Extract the line that contains "This screenshot has height=695, width=1110." and every line after it through the end of the records below, exactly as written, leaving out any pictures.

[Dataset entries]
↓↓↓

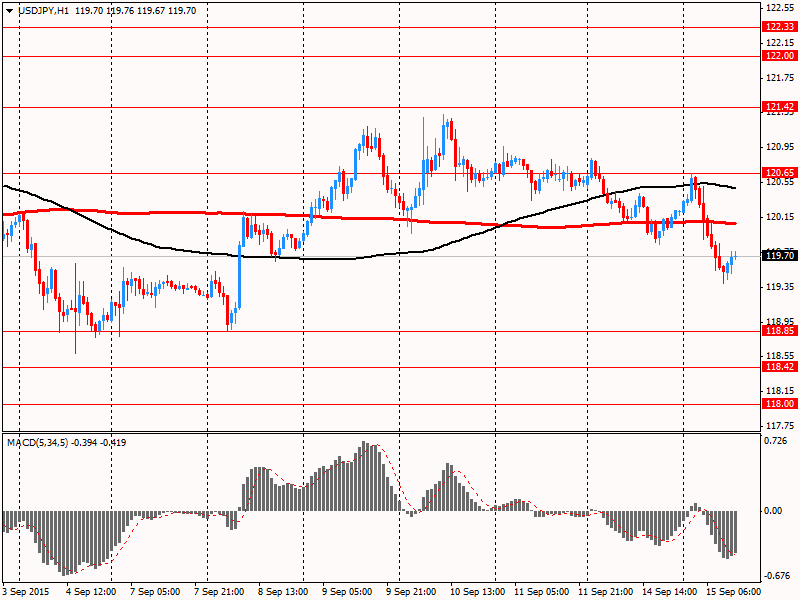Select the red 122.00 price level label

pos(778,57)
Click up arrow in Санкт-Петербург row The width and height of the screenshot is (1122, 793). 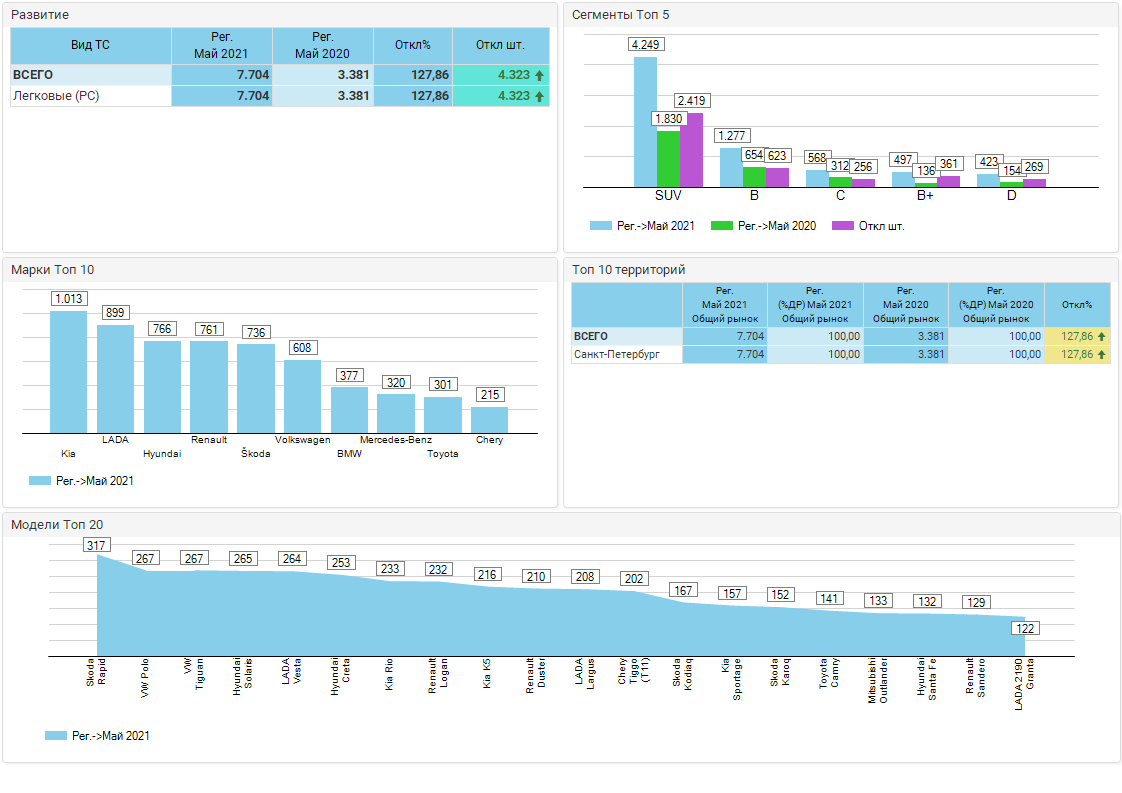click(1101, 354)
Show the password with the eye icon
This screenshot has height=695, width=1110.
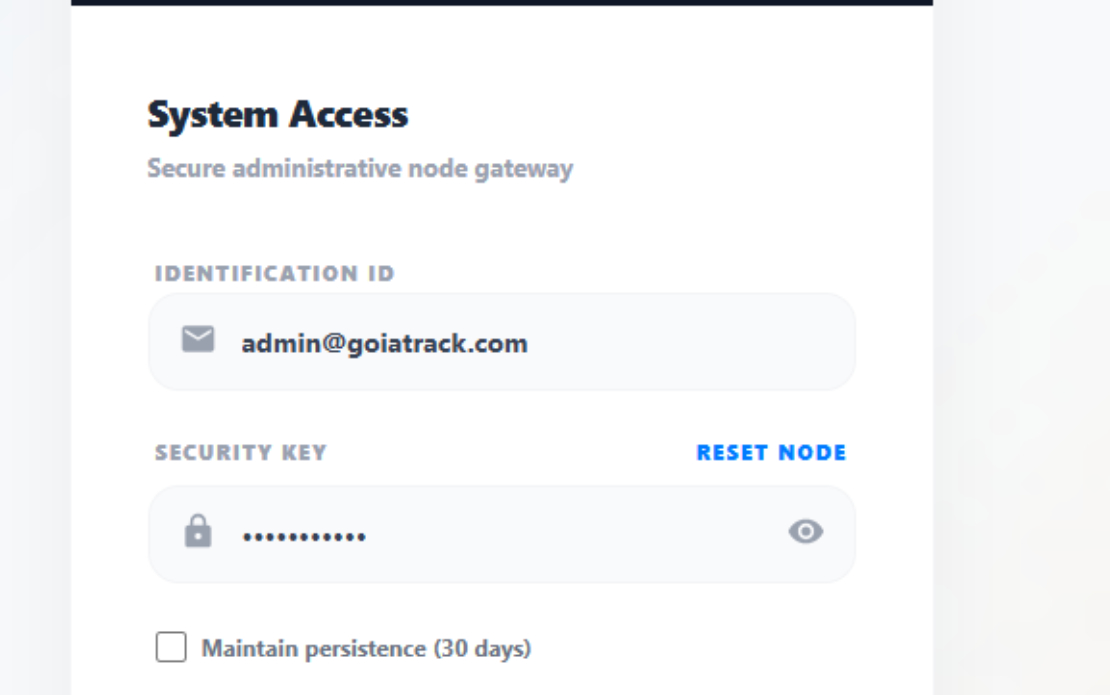point(806,532)
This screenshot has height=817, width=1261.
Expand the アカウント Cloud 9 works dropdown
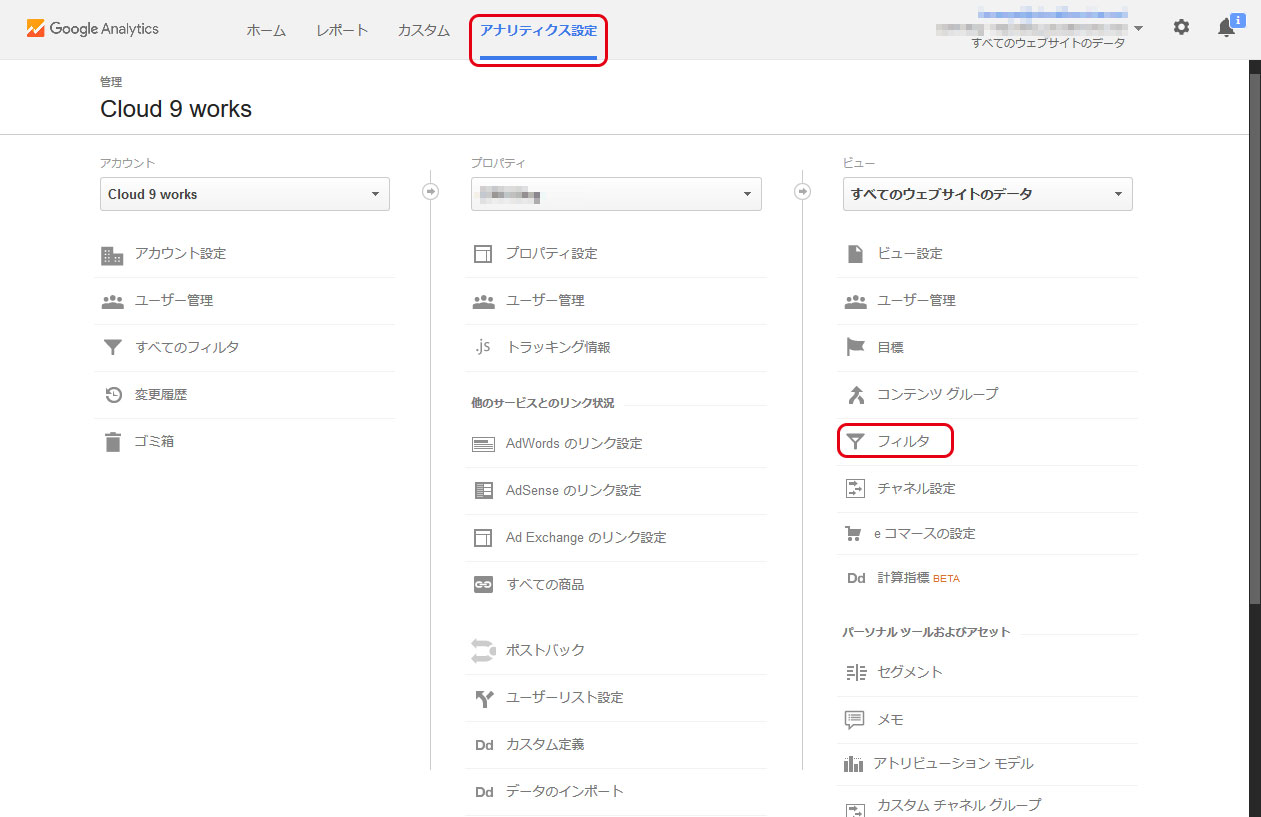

↑↑↑

◆ **Completed exercise**:
This screenshot has height=695, width=1110.
point(806,532)
This screenshot has height=817, width=1261.
Expand the アカウント Cloud 9 works dropdown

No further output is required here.